Christina Frost zeigt auf eine 160 Jahre alte Eiche die ein weißes Band trägt, eine Art Prädikat: Der Baum ist besonders gerade gewachsen, hat im unteren Stammbereich kaum Äste. „Der Eichenpreis ist gut, Eichenmöbel liegen gerade voll im Trend. Mit dem Baum lässt sich gutes Geld verdienen.“ Und doch gibt es hier Waldbesitzer, die davor zurückscheuen, einen solchen Baum zu fällen. Frost: „Die Waldbesitzer denken eben nicht nur finanziell. Andere Werte wie Tradition und Naturschutz spielen eine große Rolle.“

Vertrauenssache

Als Försterin will Christina Frost vieles unter einen Hut bringen: „Wir sind vor allem Waldberater. Wir zeigen, was wirtschaftlich ist und wie sich der Wald ökologisch weiter entwickeln kann. Die Entscheidungen trifft am Ende aber der Waldbesitzer.“ Zu denen möchte sie ein gutes Verhältnis pflegen. Ein Förster muss etwas von Bäumen verstehen. „Aber mindestens so wichtig ist die Zusammenarbeit mit den Menschen“, sagt Christina Frost. Genau das ist der Grund, warum sie ihren Beruf liebt. „Nicht alle Waldbesitzer haben die gleichen Ziele“, sagt sie. Darauf muss ich eingehen. Die Betreuung des Waldes ist eine echte Vertrauenssache.“

Im Moment pendelt Christina Frost noch zwischen ihrem Forstbüro in Münster und der Arbeit im Revier. In der nächsten Woche tauscht sie dafür auch ihren roten Kleinwagen gegen einen standesgemäßen, geländegängigen Dienstwagen ein. „Wir suchen jetzt eine Wohnung mit Platz für ein Büro, die näher am Revier liegt“, sagt sie. Christina Frost würde gerne heimisch im Münsterland werden. Sie mag die Menschen und die Wälder hier. Und sie weiß, dass sie die Früchte ihre Arbeit erst nach Jahrzehnten erkennbar sind: Wenn sich die Wälder gesund und vielfältig entwickelt haben werden. Vielfalt, so Christina Frost, sei die Antwort auf den Klimawandel. So könne das Risiko gestreut werden.

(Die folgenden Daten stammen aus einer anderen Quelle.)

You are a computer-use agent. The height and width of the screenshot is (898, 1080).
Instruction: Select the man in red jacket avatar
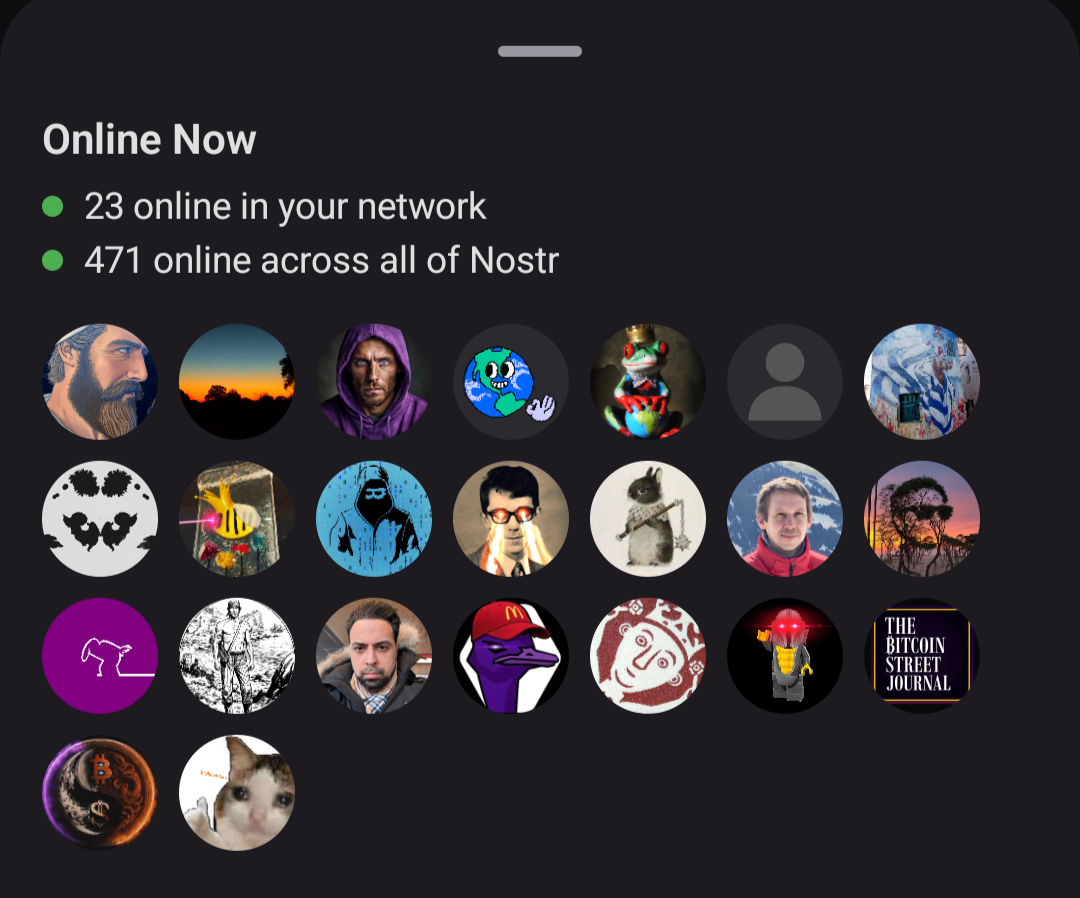click(x=785, y=519)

Christina Frost blickt wieder in die Wipfel: „So wie hier ist es gut: ein mehrschichtiger Wald mit Eichen, Buchen und anderen Baumarten.“

Waldgenuss im Urlaub

Kann eine Försterin eigentlich in ihrer Freizeit noch einen Waldspaziergang genießen? Christina Frost lacht. „Na klar. Ich war in diesem Jahr mit meinem Freund im Harz wandern, und das war sehr erholsam.“ „Obwohl“, so gesteht sie, „der fachliche Blick nach oben lässt sich nie so ganz abstellen.“ Nur Wanda hat damit kein Problem. Sie steckt die Nase wieder in den weichen Waldboden.